┌────────

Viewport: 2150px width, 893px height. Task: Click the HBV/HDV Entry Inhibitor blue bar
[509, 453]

└────────
┌────────

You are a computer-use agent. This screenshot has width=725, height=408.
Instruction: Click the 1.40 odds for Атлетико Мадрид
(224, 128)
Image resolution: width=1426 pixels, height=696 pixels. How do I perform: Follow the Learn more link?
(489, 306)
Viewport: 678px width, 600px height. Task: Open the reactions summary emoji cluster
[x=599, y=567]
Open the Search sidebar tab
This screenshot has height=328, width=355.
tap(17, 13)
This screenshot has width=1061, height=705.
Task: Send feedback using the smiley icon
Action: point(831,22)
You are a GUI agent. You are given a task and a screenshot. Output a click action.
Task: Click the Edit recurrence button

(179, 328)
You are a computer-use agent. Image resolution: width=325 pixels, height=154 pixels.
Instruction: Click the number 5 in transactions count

└────────

Directions:
Set down, unchanged, only those lines above that fall between the line with "Task: Click the Edit recurrence button" and the line with "Instruction: Click the number", the two end lines included.

Your solution:
Task: Click the Edit recurrence button

(179, 328)
You are a computer-use agent. Image resolution: width=325 pixels, height=154 pixels.
Instruction: Click the number 5 in transactions count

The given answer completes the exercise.